Researchers from ETH Zurich have investigated how everyday routines could be used for secure and user-friendly authentication – with no need for cumbersome passwords
A vision of the future: imagine you finish a long day of work and get back to your smart home, where you live with your family. In the hallway, you are automatically logged into the sound system based on the temperature of your feet and the place where you typically put your keys on the shelf. Your favourite music starts to play quietly in the background. In the kitchen, you go to get a cold drink from the fridge and the appliance recognises you from the way you squeeze the fridge handle, allowing you to open it without impediment. For your four-year-old child, on the other hand, the fridge would have remained closed.

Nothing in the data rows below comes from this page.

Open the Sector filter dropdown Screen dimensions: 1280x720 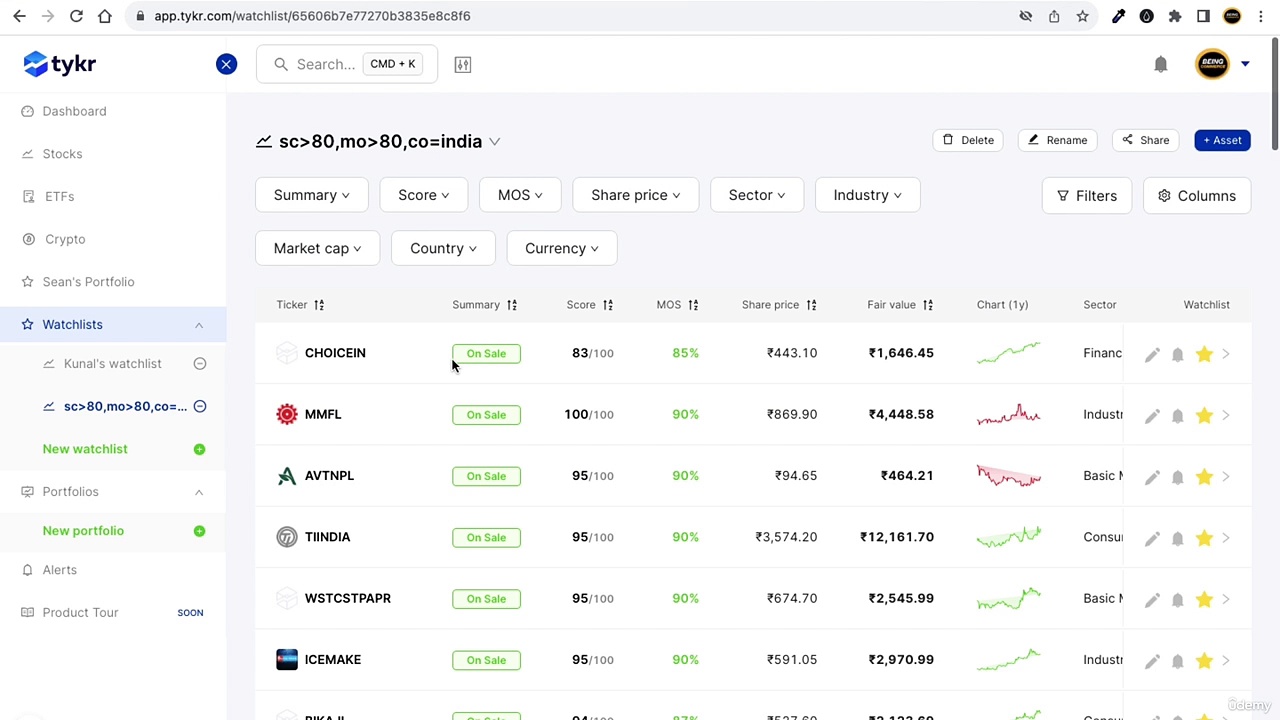[x=756, y=195]
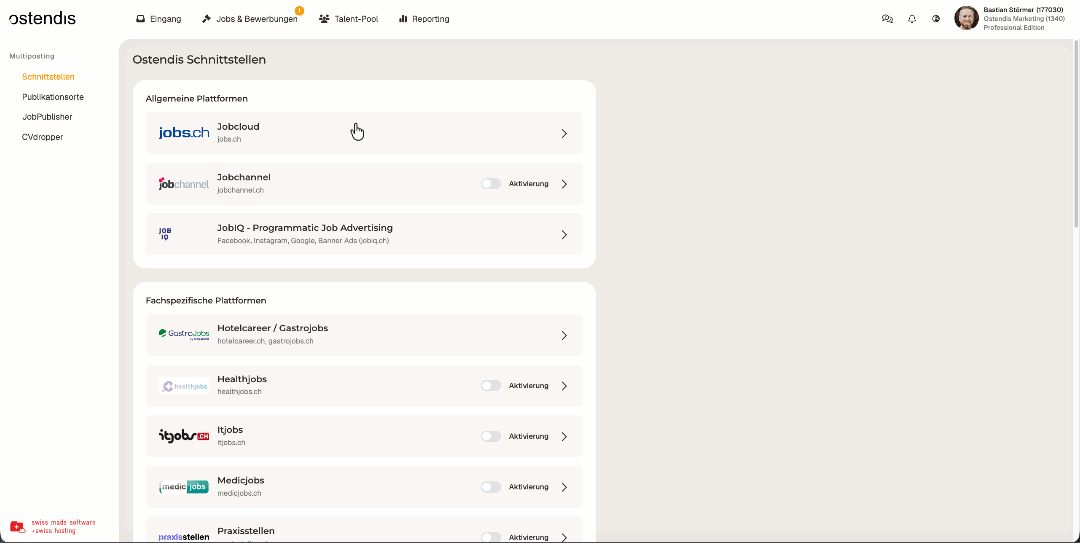Open the Reporting menu item
This screenshot has width=1080, height=543.
tap(424, 19)
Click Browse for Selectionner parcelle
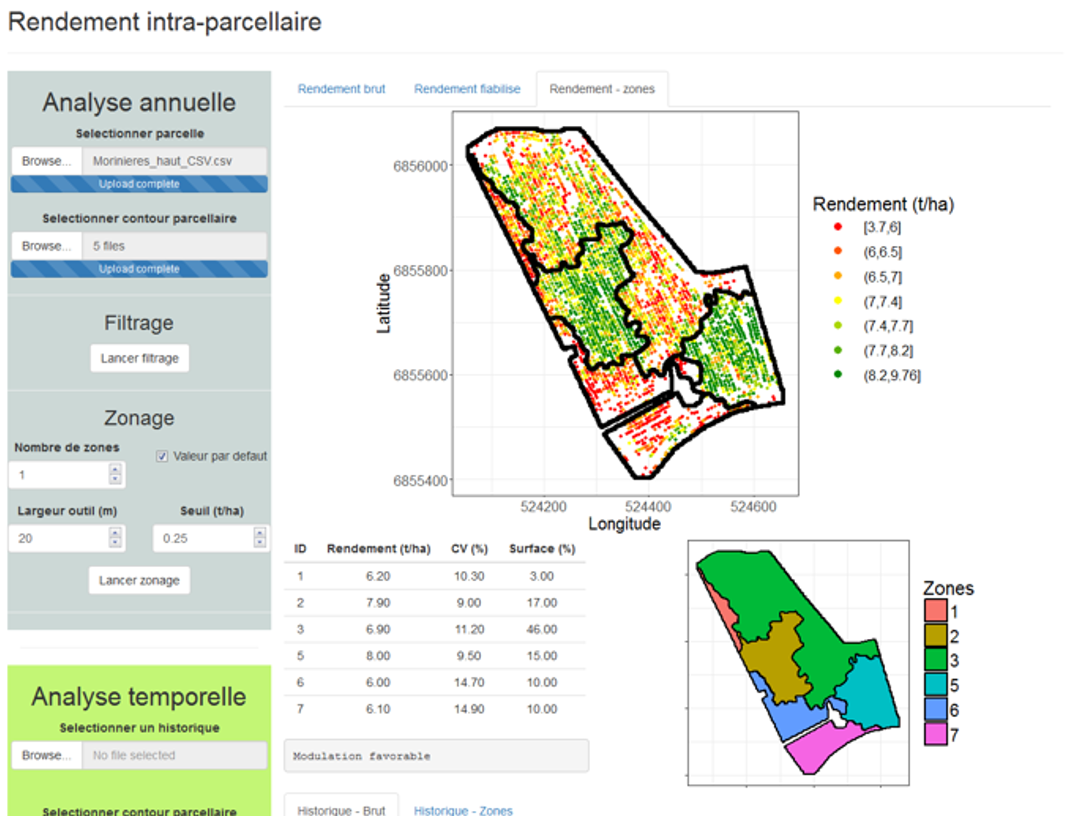This screenshot has height=816, width=1072. (x=46, y=161)
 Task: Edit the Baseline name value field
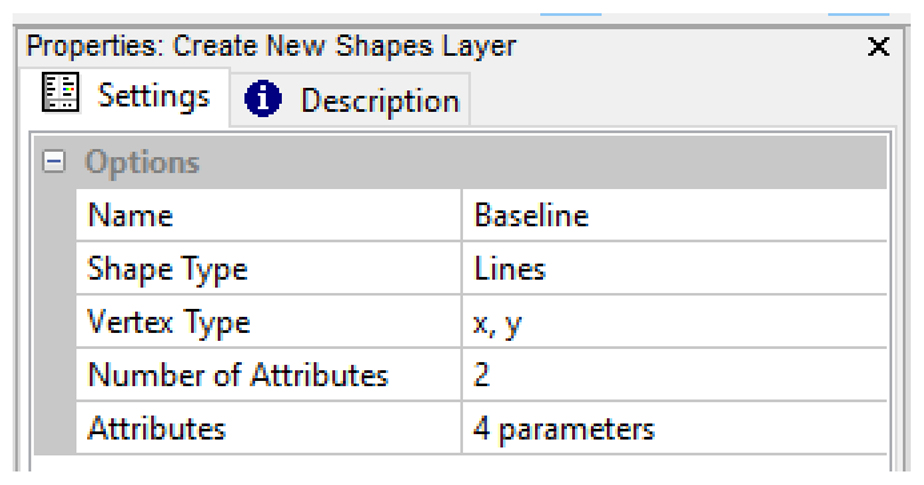pyautogui.click(x=672, y=216)
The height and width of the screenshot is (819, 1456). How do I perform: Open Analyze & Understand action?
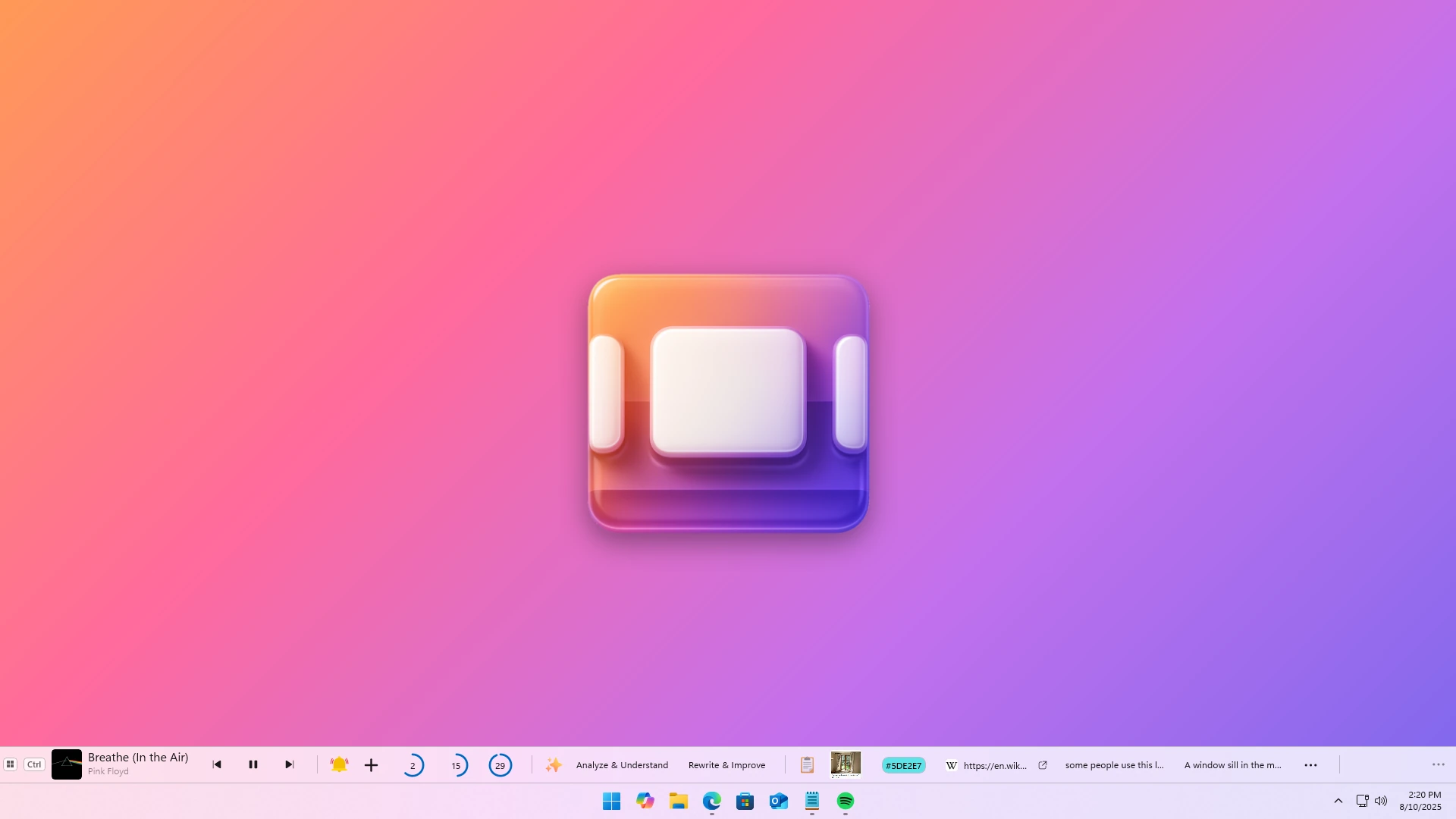(x=622, y=765)
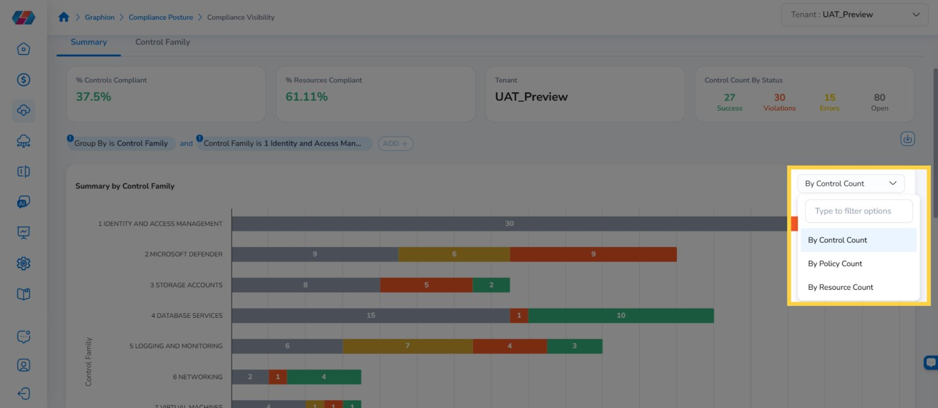The width and height of the screenshot is (938, 408).
Task: Open the dollar cost icon in sidebar
Action: [x=23, y=80]
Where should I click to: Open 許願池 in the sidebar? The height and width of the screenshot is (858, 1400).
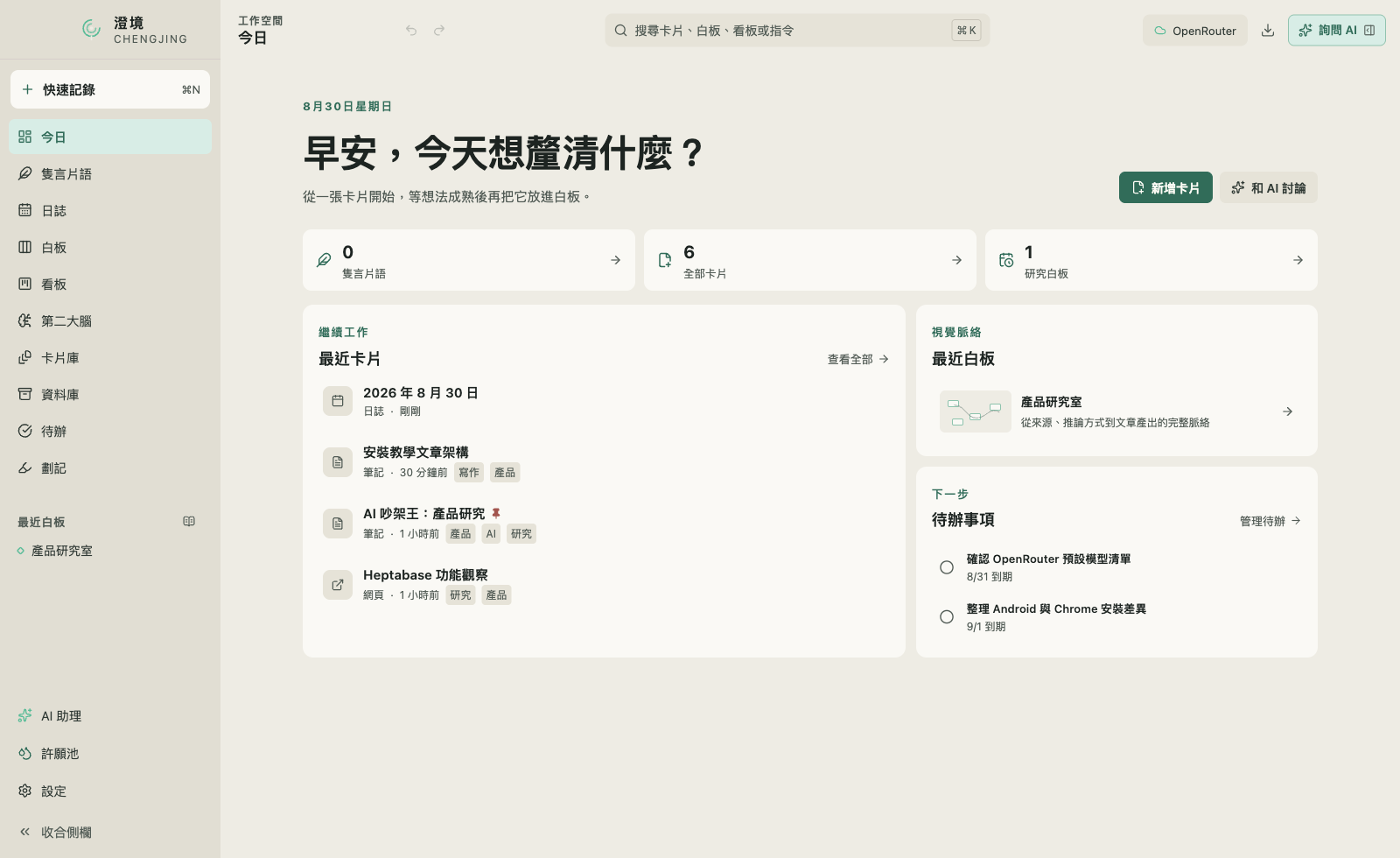pos(110,754)
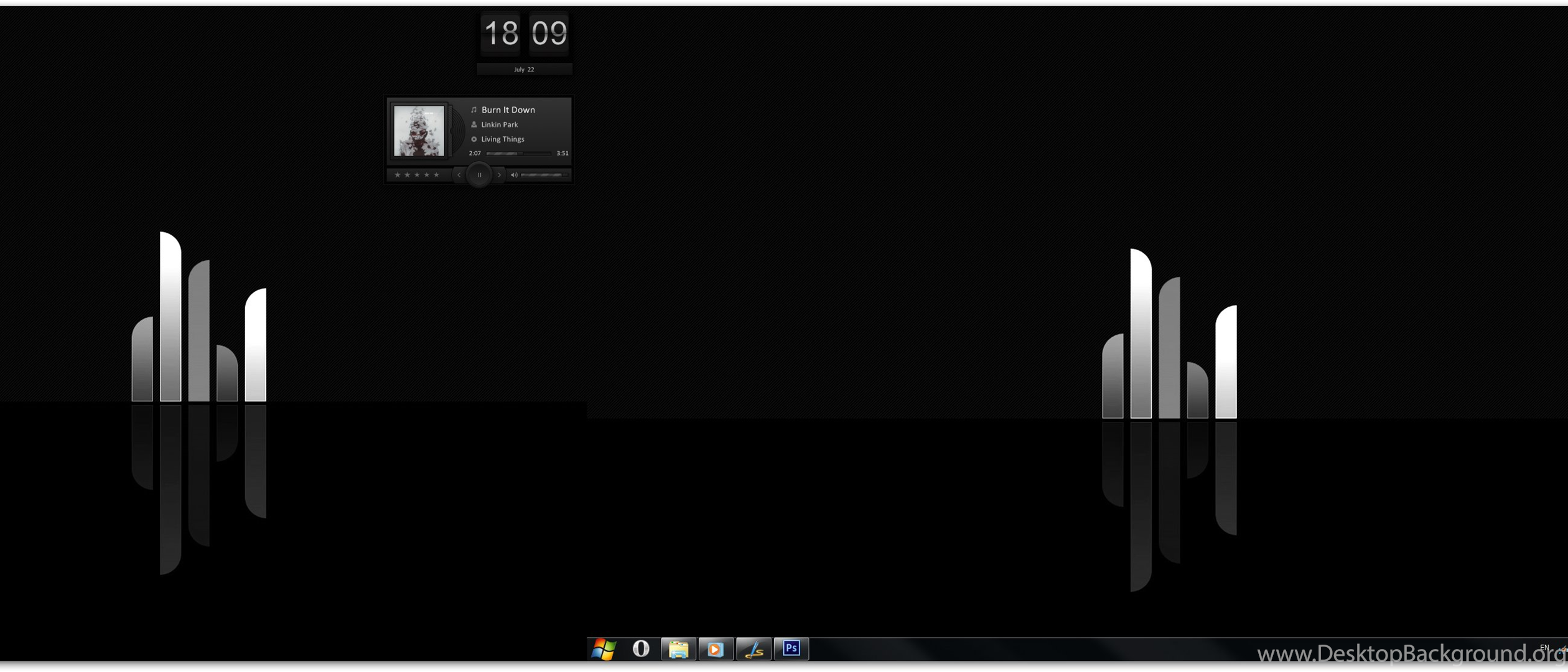Viewport: 1568px width, 672px height.
Task: Open the Windows Start menu
Action: (x=604, y=649)
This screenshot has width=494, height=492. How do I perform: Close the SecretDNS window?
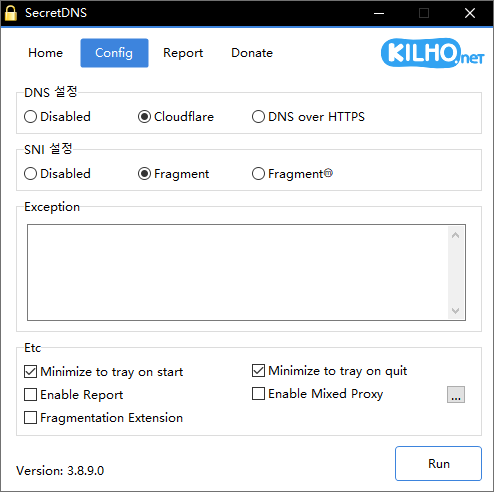pos(470,13)
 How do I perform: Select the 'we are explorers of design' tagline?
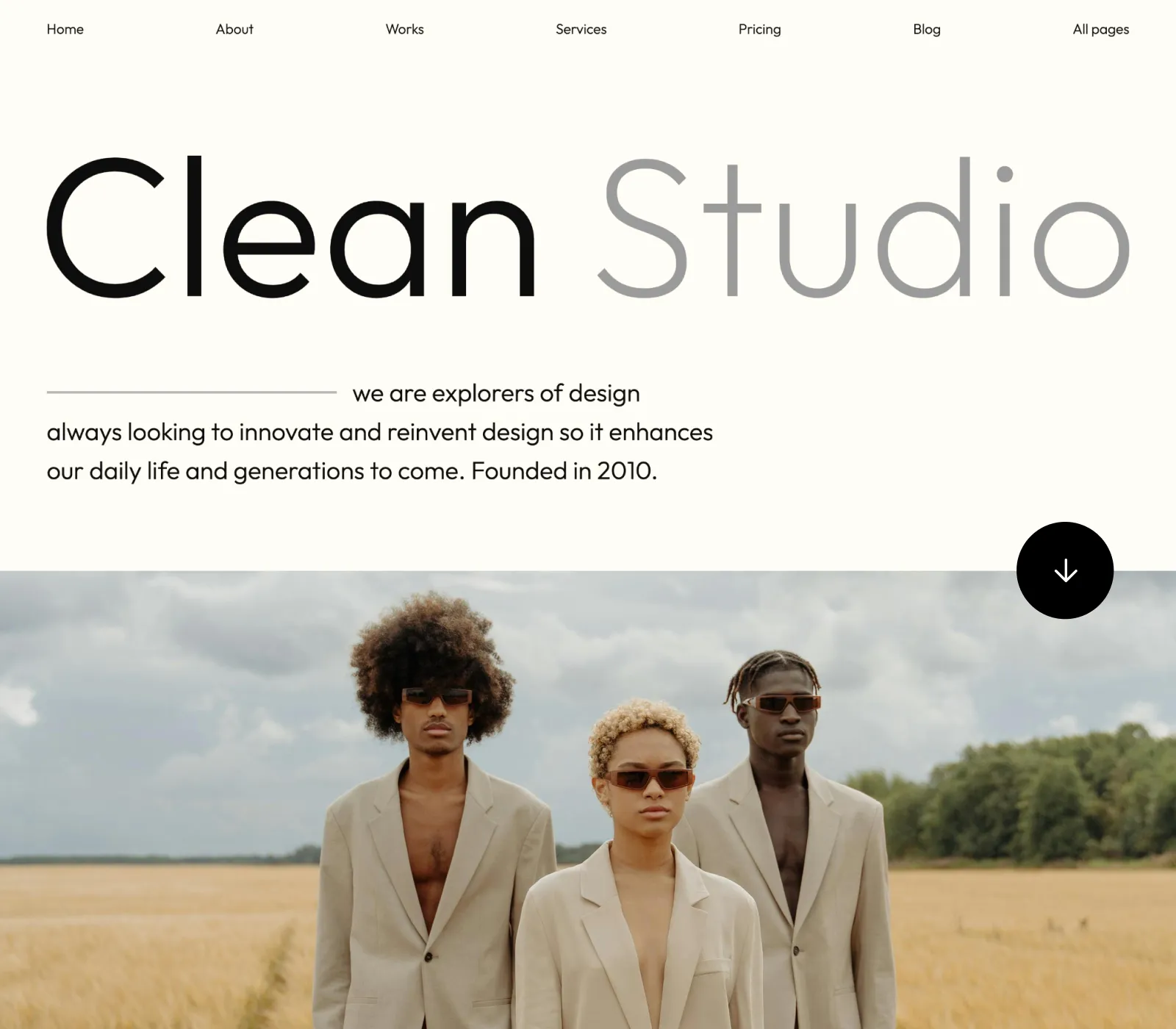coord(496,394)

Smart homes use information that they obtain via sensors, for example, to offer maximum convenience, efficiency and assistance to their inhabitants. Homes such as these are already a widespread phenomenon, though they are not yet as common in German-speaking countries. “At present, authentication is an additional hurdle and challenge for smart home users to overcome,” says Verena Zimmermann, psychologist and Professor for Security, Privacy and Society at ETH Zurich.
Logging into smart devices often requires users to enter a long password via a remote control or a small display, e.g. on a smartphone. This frequently leads to typos and is not user-friendly. “In particular, it can be difficult for older people, children and people with physical disabilities.” Together with researchers from Germany, Zimmermann looks at how the authentication of users in smart homes could be reimagined.
In a recently published external page study, the researchers describe how they worked with various groups of users to investigate how everyday and existing objects in the home could be used for logging in. To this end, they set up two “living labs” – a smart kitchen and a smart living room – and then asked the study participants to think about how they would interact with the objects in order to log in.
“One approach centred around the fridge handle,” says Zimmermann. “Ideas included squeezing the handle in a certain way, measuring the thumb temperature, moving the handle in a specific way, or pressing a specific sequence of buttons like on a piano. The participants had free rein.”